- Problem set
A. According to the Tirrim school passage, in what year did Tirrim Primary School begin?
B. Write a continuation of the Tirrim school passage, picking up after its final sentence.
[start Given text]
Tirrim Primary School began in 2004, with the dream of one day opening a secondary. For years, they couldn’t begin and couldn’t begin and couldn’t begin – there are huge startup costs, salaries to pay, boarding to provide (Tirrim school are charity schools and require no fees from the kids), a school food program to run… not to mention the challenge of where to meet!
Finally, this fall, Nick and Lynne got word that there was a huge amount of money come available for AIM missionaries to fund a project that they only could only dream of - all they had to do was apply. In November, Nick and Lynne and the Tirrim committee decided to take the plunge and start the secondary school. Some of the project staff moved out of their house to make room for one classroom and a small staffroom. Work was done to convert the house to a classroom, desks were constructed, textbooks bought, and, most importantly, word got out all over this and the neighbouring district that there was a free school in Korr. Students flocked to apply, and thirty students were chosen (that’s all the cramped little room could fit!). Students arrived and the school officially opened in January.
[end Given text]
[start Supplied information]
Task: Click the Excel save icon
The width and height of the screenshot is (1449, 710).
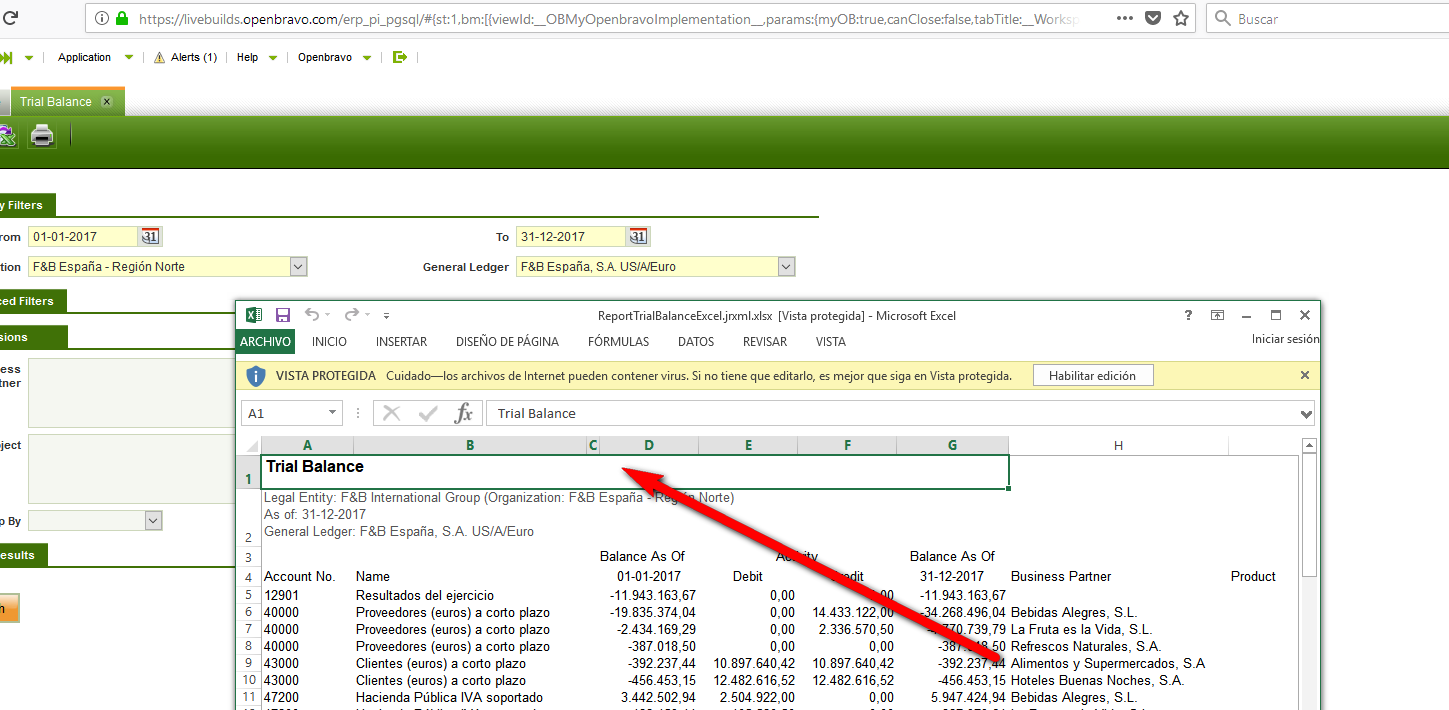Action: point(283,315)
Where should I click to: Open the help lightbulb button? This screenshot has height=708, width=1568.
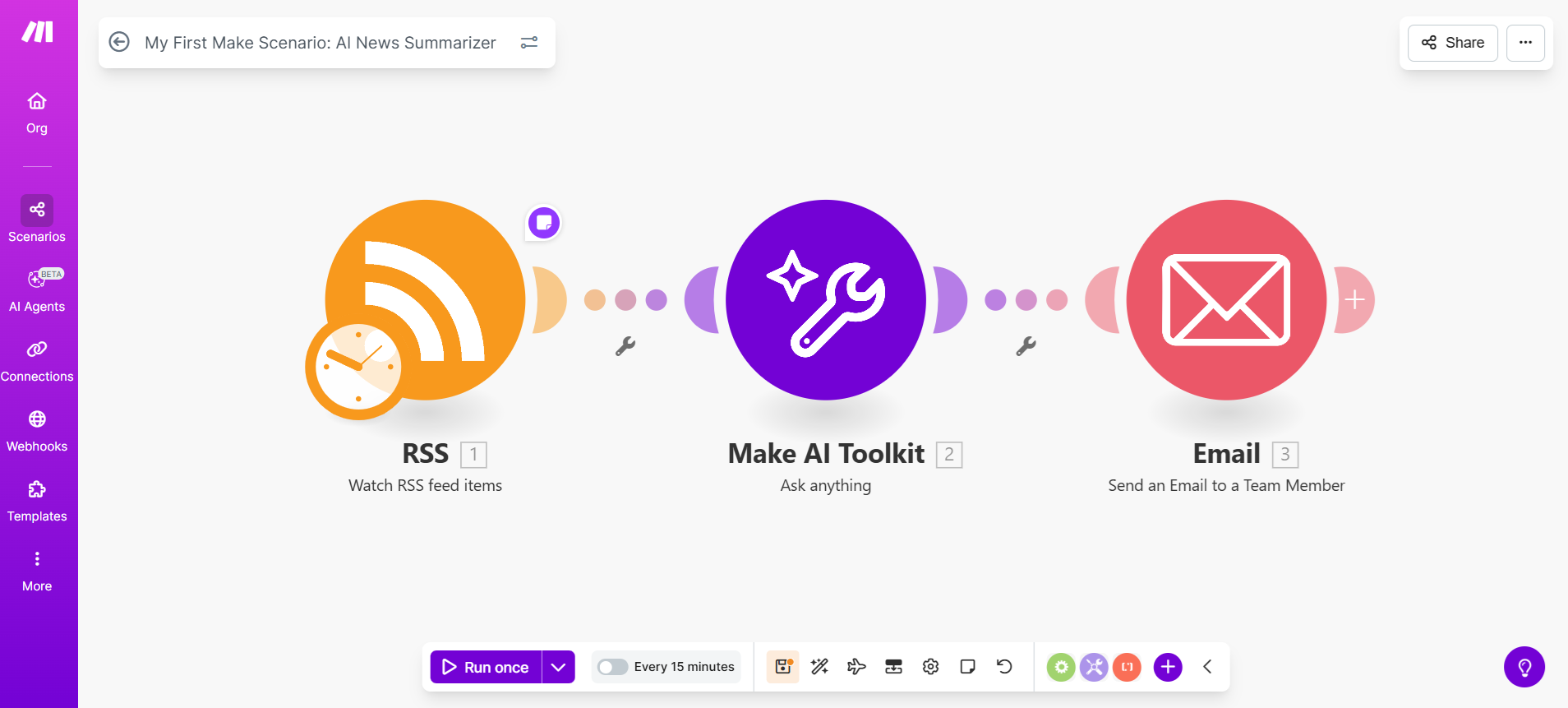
[end Supplied information]
- Results of the exercise
A. 2004

B.
Tirrim Secondary is the first secondary ever for Rendille students. People all over the north heard about it, and people in Korr were so proud that their little town now had a secondary school. But they weren’t the only ones excited…
At the beginning of the term, Laura, one of the teachers, asked them to write a composition. She said, “I don’t know you - tell me who you are, your story, where you came from, how you got here…” All thirty kids wrote about how grateful they were to be in school. Most knew that there was NO way that they could ever go to secondary. Their families have no money for fees, and the nearest secondary was far, far away. Paying for boarding was out of the question. A few almost didn’t write their class 8 exams – why even bother if they’ll never get to secondary? Each one talked about how they are so grateful to God for a chance at an education. Reading their thoughts and their stories brought Laura to tears - composition after composition told the same story… all these kids had never dreamed of being able to continue past standard eight, and now they had a chance…
And just what will these kids do for an education? David, the youth pastor, was also talking to the students about their stories. What they told him might give you an idea.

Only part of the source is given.